Bill meant for New Rome not likely to affect village



With new levy, Yankee Lake's finances have improved.
& lt;a href=mailto:siff@vindy.com & gt;By STEPHEN SIFF & lt;/a & gt;
VINDICATOR TRUMBULL STAFF
YANKEE LAKE -- A bill targeting a legendary speed trap near Columbus probably will not catch the microscopic burg of Yankee Lake in its sweep, officials from the Ohio Municipal League say.
The bill, which is moving through the Statehouse, would allow the state auditor to ask a county court of common pleas to dissolve villages under 100 people.
Yankee Lake, with 99 residents in the 2000 census, is the only town in northeast Ohio small enough to be affected.
About a year ago, then-state Auditor Jim Petro "strongly urged" residents of this town on state Route 7 in Brookfield Township to consider dissolving the village, which spent more on administrative costs than it did on services to residents.
And although Yankee Lake had financial problems -- it was placed in fiscal watch for ending 2001 with its bank account $1,034 in the red -- it does not seem to meet the strict criteria for financial problems and corruption written into the bill.
About New Rome
"This is a New Rome bill, period," said John Mahoney, deputy director of the municipal league.
New Rome's main street is only four blocks along West Broad Street (old U.S. Route 40), seven miles west of Columbus, but police officers there wrote traffic citations totaling nearly $400,000 in 2001.
Five New Rome clerks have been convicted of theft since the village was founded in 1941 and two mayors and a police chief have resigned amid theft accusations, according to a Car and Driver magazine/Web site feature on the town last month.
To top it off, there has not been an elected member of New Rome village council since 1979, the magazine reports. Council members have all been appointed because there is not much interest in running for office in the village with 60 residents and fewer than a dozen homes.
Criteria
The bill, approved by the Ohio Senate this week and expected to pass the House, allows a village to be dissolved by a court if at least two of the following six criteria are met:
UThe village has failed to follow election laws for two consecutive election cycles.

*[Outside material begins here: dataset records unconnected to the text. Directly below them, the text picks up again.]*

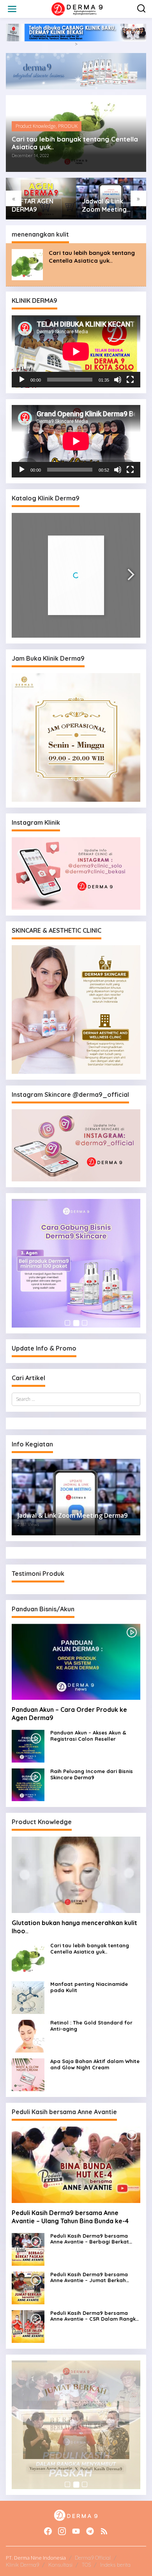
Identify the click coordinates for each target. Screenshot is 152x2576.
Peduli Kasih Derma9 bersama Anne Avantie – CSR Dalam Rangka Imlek (94, 2316)
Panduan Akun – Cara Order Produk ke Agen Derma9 (69, 1714)
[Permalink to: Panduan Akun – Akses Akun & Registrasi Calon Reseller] (28, 1745)
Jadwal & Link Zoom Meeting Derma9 (34, 205)
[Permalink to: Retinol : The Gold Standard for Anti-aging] (28, 2036)
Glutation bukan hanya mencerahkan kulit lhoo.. (74, 1927)
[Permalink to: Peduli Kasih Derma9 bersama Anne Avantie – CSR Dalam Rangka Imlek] (28, 2326)
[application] (76, 351)
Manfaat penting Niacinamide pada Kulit (89, 1987)
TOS (86, 2565)
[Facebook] (48, 2531)
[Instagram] (62, 2531)
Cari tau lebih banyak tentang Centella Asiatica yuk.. (75, 143)
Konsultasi (60, 2565)
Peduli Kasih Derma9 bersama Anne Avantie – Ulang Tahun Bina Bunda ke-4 (70, 2217)
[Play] (22, 380)
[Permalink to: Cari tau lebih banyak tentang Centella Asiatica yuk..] (27, 264)
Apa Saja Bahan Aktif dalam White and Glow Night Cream (109, 205)
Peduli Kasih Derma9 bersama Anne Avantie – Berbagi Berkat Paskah (89, 2239)
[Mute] (118, 380)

UState auditors have declared the village's books "unauditable" in at least two consecutive audits.
UThe village does not provide at least two services typically provided by municipal government, such as police or fire protection, garbage collection, water or sewer service, emergency medical services, road maintenance or similar service.
UThe village has failed to adopt a tax budget, as required by state law.

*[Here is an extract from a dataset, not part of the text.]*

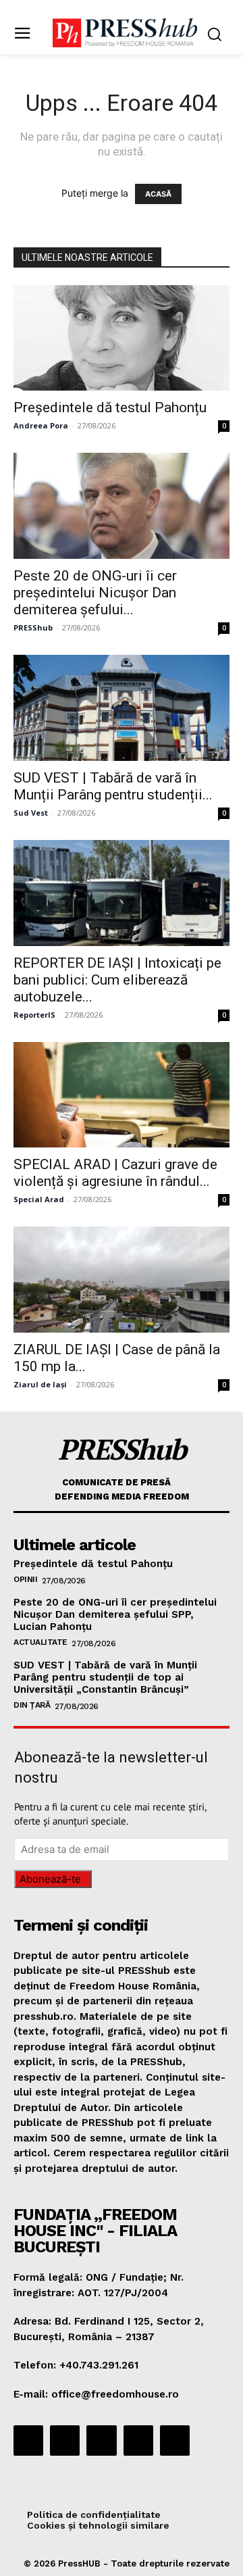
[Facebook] (28, 2440)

UVillage officials have been convicted two times of theft in office over the last 10 years.
UThe village has been in fiscal emergency -- a more severe designation than fiscal watch in which the state oversees all financial matters -- for at least three consecutive years "with little or no improvement in the conditions that caused the fiscal emergency declaration."
In November, Yankee Lake voters passed a 3.9-mill levy to put the village back on the road toward solvency. The five-year levy will raise $8,148 annually.
The village should be removed from the auditor's fiscal watch list this summer, said Mayor John Jurko.